The recall is extraordinary. Flaws that cause automakers to recall vehicles almost never kill people. In fact, there are many recalls in which no accidents or injuries are reported, and the recall is because the car company noticed a flaw by monitoring reports from dealers and complaints from owners.

Toyota's "sudden acceleration" recalls involved fatalities, but the National Highway Traffic Safety Administration later determined that most cases involved driver error, or that the accelerator pedal got stuck open because incorrect floor mats were installed, able to trap the gas pedal in a wide-open position.

The infamous Ford Explorer/Firestone tire rollover cases killed a number of people due to flaws in the tires and in Ford's recommended tire pressures. Firestone recalled millions of tires and Ford replaced millions more Firestone on Explorers, to be sure the problem was solved.

Making the GM situation more tragic is that the problem of heavy key rings has been known at least since the 1960s. It was discussed in Popular Science magazine's popular fix-it column in which Gus Wilson, proprietor of the Model Garage, tacked baffling problems. He solved a customer's engine stalling by taking most of the keys off her ring.

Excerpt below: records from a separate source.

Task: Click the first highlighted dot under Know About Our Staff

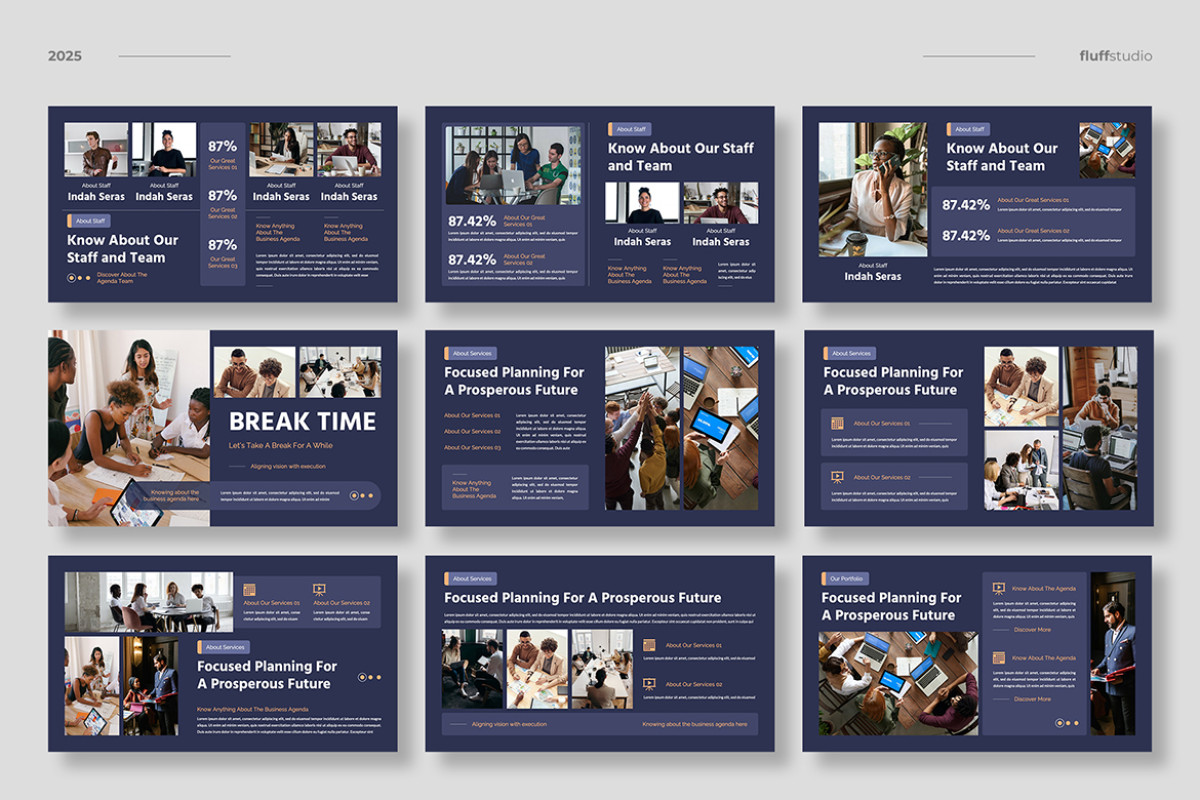Action: point(71,277)
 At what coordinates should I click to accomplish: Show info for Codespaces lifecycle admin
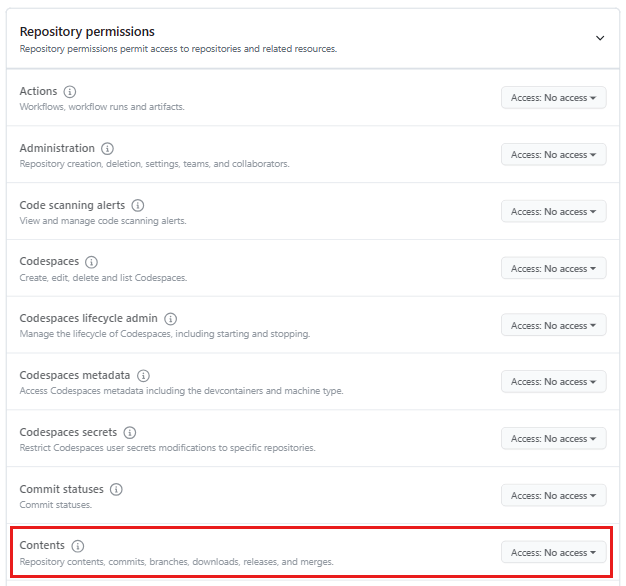coord(170,319)
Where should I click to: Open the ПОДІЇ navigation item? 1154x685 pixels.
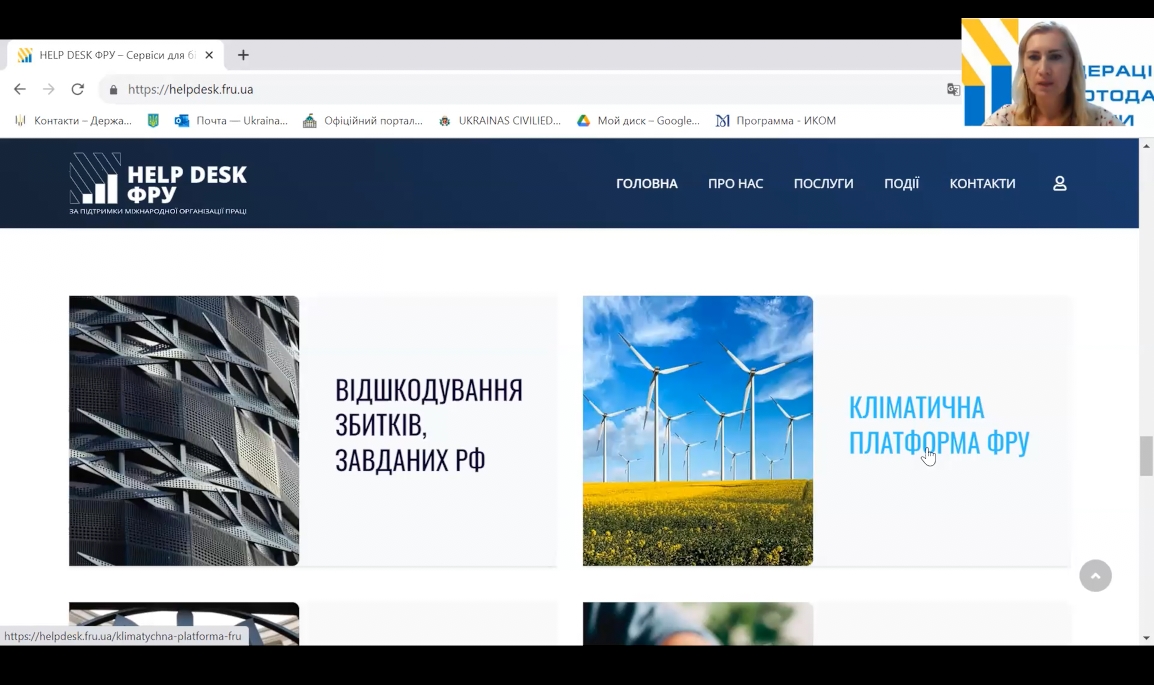point(901,184)
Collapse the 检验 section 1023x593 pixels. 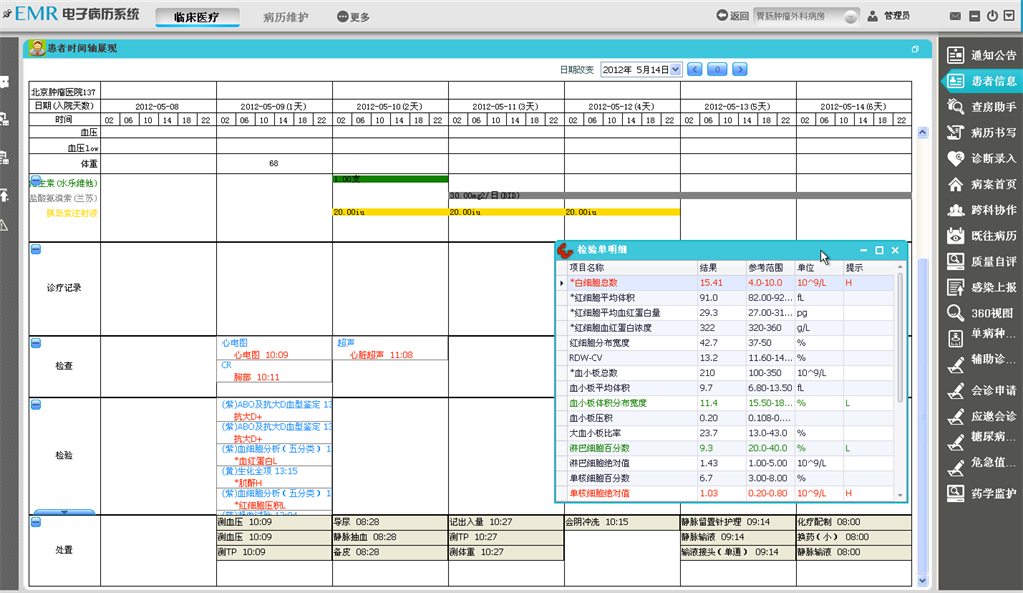point(36,405)
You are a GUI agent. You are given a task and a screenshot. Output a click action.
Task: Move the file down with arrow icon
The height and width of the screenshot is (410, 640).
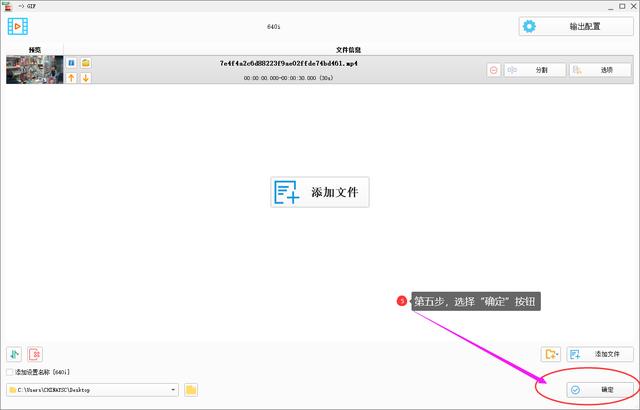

GM knows of five front-impact crashes and six fatalities in crashes where the front airbags did not deploy, though it said all were high-speed crashes where the probability of serious or fatal injuries was high in any case. It also said that alcohol use and not wearing seat belts figured in some of the cases.

Dealers will replace the ignition switch to remedy the problem, according to NHTSA, and GM urges owners to take non-essential items off of their key ring until the switch is replaced.